§ Extracted entries:
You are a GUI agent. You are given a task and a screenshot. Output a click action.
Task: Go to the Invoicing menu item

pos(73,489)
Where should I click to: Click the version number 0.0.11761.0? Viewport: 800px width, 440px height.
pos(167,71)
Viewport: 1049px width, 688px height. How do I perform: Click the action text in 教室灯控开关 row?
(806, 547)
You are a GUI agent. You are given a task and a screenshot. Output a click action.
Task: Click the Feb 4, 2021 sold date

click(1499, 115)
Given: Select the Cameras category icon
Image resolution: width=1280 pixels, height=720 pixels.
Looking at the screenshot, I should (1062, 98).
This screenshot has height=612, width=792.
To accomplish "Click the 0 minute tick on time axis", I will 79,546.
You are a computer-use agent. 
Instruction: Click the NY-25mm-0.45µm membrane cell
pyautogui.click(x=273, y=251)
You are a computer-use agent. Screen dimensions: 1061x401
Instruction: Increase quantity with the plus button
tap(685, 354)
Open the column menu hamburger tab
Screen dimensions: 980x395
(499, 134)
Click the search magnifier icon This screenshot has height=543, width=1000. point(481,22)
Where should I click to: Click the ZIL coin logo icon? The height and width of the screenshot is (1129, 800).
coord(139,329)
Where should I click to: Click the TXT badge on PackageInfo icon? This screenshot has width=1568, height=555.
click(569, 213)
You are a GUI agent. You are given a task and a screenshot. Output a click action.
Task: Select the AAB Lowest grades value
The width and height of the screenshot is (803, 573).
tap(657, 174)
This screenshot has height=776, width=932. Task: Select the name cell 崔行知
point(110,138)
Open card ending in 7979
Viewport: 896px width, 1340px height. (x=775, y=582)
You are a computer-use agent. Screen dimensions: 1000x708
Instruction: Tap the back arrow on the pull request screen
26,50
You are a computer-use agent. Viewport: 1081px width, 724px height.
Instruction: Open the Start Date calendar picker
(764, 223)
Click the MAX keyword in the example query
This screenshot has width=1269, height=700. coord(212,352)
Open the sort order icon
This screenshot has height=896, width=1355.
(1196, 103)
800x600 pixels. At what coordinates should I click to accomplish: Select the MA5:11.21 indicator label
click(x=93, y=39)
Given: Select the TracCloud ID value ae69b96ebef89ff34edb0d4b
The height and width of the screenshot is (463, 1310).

§ What is needed: What you output should match every line above exactly.

§ Answer space:
You are a GUI agent. You are given a task and a screenshot. Output a click action.
Task: Go to the Invoicing menu item

pos(73,489)
Where should I click to: Click the version number 0.0.11761.0? Viewport: 800px width, 440px height.
pos(167,71)
Viewport: 1049px width, 688px height. How do I perform: Click the action text in 教室灯控开关 row?
(806, 547)
You are a GUI agent. You are given a task and a screenshot. Output a click action.
Task: Click the Feb 4, 2021 sold date

click(1499, 115)
Given: Select the Cameras category icon
Image resolution: width=1280 pixels, height=720 pixels.
Looking at the screenshot, I should (1062, 98).
This screenshot has height=612, width=792.
To accomplish "Click the 0 minute tick on time axis", I will 79,546.
You are a computer-use agent. 
Instruction: Click the NY-25mm-0.45µm membrane cell
pyautogui.click(x=273, y=251)
You are a computer-use agent. Screen dimensions: 1061x401
Instruction: Increase quantity with the plus button
tap(685, 354)
Open the column menu hamburger tab
Screen dimensions: 980x395
(499, 134)
Click the search magnifier icon This screenshot has height=543, width=1000. point(481,22)
Where should I click to: Click the ZIL coin logo icon? The height and width of the screenshot is (1129, 800).
coord(139,329)
Where should I click to: Click the TXT badge on PackageInfo icon? This screenshot has width=1568, height=555.
click(569, 213)
You are a GUI agent. You are given a task and a screenshot. Output a click action.
Task: Select the AAB Lowest grades value
The width and height of the screenshot is (803, 573).
tap(657, 174)
This screenshot has height=776, width=932. Task: Select the name cell 崔行知
point(110,138)
Open card ending in 7979
Viewport: 896px width, 1340px height. (x=775, y=582)
You are a computer-use agent. Screen dimensions: 1000x708
Instruction: Tap the back arrow on the pull request screen
26,50
You are a computer-use agent. Viewport: 1081px width, 724px height.
Instruction: Open the Start Date calendar picker
(764, 223)
Click the MAX keyword in the example query
This screenshot has width=1269, height=700. coord(212,352)
Open the sort order icon
This screenshot has height=896, width=1355.
(1196, 103)
800x600 pixels. At what coordinates should I click to accomplish: Select the MA5:11.21 indicator label
click(x=93, y=39)
Given: Select the TracCloud ID value ae69b96ebef89ff34edb0d4b
The height and width of the screenshot is (463, 1310).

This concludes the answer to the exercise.